On Mon, Oct 15, 2007 at 01:26:06PM +0100, George Dunlap wrote:
> Part of the problem is that for the credit scheduler, the "priority"
> is used a bit differently. It changes, and it has no fundamental
> relationship between more important work and less important work; it's
> just a mechanism for implementing time allocations. (And a very clever
> way, I might add.)
>
> It's clear that "yield-I-really-mean-it" is useful for smp
> synchronization issues (like yielding when waiting for a spinlock held
> by scheduled-out vcpus, or waiting for a scheduled-out processor to
> ACK an IPI). But I can't really think of a situation where
> "yield-to-other-cpus-that-haven't-used-all-their-credits-yet" is
> particularly useful. Can you think of an example?
>
> Perhaps a better implementation of "yield-I-really-mean-it" would be:
> * Reduce the priority only if there are no vcpus of the same priority
> in the queue; and perhaps, only if there are no vcpus in the queue and
> no work to steal.
Isn't this the opposite of what our case needs?

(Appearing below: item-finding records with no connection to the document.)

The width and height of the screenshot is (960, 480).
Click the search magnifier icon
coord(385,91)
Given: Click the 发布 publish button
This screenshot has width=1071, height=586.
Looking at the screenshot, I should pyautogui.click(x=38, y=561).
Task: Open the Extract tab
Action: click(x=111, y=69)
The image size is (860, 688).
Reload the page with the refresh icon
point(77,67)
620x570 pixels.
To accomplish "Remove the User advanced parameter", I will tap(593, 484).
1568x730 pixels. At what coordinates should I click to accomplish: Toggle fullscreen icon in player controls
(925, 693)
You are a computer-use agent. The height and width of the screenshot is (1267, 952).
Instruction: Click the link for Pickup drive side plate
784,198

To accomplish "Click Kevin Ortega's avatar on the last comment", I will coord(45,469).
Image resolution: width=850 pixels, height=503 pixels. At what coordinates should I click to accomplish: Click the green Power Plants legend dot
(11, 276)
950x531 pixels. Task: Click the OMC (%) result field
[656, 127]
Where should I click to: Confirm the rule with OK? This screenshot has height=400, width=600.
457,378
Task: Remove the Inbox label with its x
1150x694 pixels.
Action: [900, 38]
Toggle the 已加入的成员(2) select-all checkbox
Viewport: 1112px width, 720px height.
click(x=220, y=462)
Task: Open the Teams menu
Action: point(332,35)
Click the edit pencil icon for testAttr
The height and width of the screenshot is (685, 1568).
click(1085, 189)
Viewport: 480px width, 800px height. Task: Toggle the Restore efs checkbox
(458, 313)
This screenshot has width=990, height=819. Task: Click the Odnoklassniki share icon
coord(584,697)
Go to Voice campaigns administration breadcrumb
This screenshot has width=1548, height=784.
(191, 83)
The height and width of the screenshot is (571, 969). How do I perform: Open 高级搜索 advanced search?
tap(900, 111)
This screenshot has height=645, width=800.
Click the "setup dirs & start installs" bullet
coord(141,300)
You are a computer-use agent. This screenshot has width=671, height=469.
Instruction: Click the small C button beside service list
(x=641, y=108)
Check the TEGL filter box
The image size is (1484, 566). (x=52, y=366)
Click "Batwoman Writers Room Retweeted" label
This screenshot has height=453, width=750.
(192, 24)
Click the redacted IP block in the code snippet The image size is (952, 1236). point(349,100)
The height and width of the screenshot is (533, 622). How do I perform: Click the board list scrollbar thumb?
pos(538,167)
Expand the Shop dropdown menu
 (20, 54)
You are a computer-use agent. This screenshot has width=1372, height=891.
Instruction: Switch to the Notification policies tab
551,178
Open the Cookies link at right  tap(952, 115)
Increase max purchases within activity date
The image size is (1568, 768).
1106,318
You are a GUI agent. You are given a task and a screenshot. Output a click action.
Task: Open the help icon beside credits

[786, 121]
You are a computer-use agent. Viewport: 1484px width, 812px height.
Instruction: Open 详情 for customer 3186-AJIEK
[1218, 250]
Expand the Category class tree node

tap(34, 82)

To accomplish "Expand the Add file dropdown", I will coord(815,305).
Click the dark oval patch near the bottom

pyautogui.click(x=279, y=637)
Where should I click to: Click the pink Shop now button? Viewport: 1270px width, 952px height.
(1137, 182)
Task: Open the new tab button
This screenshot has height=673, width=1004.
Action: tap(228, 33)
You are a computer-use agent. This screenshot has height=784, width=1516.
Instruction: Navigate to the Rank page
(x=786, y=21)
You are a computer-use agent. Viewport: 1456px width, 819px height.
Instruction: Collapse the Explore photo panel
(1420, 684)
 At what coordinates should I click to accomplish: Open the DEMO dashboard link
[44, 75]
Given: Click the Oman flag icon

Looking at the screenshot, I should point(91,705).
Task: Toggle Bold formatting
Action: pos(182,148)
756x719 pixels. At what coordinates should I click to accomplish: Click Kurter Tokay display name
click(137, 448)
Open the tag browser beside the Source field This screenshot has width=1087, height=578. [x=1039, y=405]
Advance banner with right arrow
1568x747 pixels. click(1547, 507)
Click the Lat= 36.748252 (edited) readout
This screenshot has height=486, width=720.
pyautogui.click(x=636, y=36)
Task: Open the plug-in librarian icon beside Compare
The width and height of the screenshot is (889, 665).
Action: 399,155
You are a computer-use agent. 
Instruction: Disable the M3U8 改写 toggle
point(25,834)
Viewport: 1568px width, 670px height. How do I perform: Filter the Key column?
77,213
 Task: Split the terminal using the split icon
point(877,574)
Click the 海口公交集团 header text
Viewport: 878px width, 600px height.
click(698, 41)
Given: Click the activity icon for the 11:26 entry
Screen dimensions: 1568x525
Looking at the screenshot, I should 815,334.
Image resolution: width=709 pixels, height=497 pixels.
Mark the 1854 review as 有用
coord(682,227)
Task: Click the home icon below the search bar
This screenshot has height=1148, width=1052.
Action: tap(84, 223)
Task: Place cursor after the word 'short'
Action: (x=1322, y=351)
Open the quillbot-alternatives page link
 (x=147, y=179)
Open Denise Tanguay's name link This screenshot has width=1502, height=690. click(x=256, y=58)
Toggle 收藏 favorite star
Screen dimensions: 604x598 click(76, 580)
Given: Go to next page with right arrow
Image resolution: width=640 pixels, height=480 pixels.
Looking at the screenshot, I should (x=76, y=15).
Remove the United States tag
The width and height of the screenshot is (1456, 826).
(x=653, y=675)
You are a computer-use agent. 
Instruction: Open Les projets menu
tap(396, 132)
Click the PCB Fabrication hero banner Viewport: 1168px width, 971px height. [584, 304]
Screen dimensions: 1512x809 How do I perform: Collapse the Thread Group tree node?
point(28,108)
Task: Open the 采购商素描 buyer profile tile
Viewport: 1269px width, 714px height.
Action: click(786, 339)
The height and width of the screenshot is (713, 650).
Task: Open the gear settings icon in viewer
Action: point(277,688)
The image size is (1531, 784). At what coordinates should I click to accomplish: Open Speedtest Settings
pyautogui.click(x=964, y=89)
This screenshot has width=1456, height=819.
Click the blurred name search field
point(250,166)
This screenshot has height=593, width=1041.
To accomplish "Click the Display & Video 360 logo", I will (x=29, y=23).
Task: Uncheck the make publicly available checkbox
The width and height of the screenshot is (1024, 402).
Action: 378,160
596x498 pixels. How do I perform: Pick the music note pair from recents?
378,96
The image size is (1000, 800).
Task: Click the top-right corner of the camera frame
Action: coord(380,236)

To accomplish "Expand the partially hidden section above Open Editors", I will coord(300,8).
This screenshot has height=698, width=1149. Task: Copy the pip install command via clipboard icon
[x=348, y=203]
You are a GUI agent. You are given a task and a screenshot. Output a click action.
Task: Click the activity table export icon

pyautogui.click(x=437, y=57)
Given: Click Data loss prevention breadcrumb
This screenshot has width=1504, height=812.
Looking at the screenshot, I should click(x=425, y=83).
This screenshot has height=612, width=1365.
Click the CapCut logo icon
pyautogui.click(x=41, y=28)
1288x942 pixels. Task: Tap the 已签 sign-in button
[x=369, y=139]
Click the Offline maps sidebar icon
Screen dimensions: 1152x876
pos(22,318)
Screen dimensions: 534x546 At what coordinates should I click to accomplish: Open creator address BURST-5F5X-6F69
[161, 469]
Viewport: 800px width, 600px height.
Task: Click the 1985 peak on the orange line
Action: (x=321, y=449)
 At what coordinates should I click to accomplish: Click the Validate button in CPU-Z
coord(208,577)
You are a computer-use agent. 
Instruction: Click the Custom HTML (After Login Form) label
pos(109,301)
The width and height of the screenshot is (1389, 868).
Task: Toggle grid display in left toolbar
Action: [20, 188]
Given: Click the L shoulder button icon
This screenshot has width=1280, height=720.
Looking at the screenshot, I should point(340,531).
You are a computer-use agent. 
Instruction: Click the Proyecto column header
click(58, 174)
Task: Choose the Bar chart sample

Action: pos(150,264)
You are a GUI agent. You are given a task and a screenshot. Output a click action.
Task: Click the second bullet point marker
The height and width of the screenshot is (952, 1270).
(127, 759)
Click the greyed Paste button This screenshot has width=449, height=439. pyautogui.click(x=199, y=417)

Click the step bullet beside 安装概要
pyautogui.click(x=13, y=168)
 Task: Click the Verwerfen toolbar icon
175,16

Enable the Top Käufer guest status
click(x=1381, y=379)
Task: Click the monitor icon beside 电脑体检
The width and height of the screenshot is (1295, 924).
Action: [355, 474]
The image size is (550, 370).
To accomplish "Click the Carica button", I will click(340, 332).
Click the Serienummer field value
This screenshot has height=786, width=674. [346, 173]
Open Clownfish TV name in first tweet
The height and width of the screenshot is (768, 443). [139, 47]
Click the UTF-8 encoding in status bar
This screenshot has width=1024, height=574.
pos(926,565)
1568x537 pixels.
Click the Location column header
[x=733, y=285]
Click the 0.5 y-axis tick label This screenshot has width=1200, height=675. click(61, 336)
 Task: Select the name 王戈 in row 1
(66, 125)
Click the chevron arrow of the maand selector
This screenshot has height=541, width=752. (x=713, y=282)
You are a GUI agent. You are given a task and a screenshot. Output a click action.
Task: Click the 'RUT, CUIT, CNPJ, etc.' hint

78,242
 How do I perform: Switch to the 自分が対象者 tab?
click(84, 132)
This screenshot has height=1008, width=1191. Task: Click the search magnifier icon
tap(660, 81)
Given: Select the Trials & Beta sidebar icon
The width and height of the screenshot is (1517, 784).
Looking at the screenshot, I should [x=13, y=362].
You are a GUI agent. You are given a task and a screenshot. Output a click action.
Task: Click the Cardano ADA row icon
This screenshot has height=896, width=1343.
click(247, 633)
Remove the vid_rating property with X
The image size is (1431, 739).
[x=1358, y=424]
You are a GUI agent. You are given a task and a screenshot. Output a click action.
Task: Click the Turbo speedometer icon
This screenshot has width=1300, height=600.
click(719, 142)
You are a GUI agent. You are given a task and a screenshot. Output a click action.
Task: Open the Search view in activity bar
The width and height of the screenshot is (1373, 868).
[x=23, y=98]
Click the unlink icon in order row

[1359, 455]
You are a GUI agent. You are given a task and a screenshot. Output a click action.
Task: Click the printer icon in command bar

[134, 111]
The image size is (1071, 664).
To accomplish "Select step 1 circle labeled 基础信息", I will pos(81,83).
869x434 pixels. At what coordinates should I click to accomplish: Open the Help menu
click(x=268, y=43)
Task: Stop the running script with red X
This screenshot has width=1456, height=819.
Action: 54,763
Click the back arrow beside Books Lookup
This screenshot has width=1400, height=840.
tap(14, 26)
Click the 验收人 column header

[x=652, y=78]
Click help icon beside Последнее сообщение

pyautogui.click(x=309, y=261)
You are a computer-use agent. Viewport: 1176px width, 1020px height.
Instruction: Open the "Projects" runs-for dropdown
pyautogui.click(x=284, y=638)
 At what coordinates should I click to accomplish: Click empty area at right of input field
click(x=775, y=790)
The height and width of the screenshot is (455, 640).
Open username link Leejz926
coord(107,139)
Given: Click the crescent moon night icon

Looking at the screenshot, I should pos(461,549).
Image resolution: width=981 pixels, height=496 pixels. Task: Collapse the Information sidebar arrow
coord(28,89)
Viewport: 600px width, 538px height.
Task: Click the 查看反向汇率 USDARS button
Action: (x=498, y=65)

That is, we yield, and
we want to schedule another VCPU, whether it's the same priority or not.
> > Arguably, a number of things need to be done in
> > the Xen scheduler and synchronization primitives to improve
> > the performance of SMP guests. It may be worthwhile to have
> > a generic discussion about that on top of the specific problem
> > you're encountering.
>
> Here are some random ideas:
> * Expose to the guest, via the shared-info page, which vcpus are
> actively scheduled or not.
That info is already available via the runstate (although we don't use
it, and it wouldn't help us - the problem is that the 'other' VCPU
doesn't get scheduled when we yield, not that we don't know whether to
yield or not.)
> * Implement some kind of a yield or block primitive, like:
> + yield to a specific vcpu (i.e., the one holding the lock you want)
> + block with a vcpu mask. The vcpu will then be blocked until each of
> the vcpus in the mask has been scheduled at least once.
Possible if the scheduler can't be fixed in a similar way.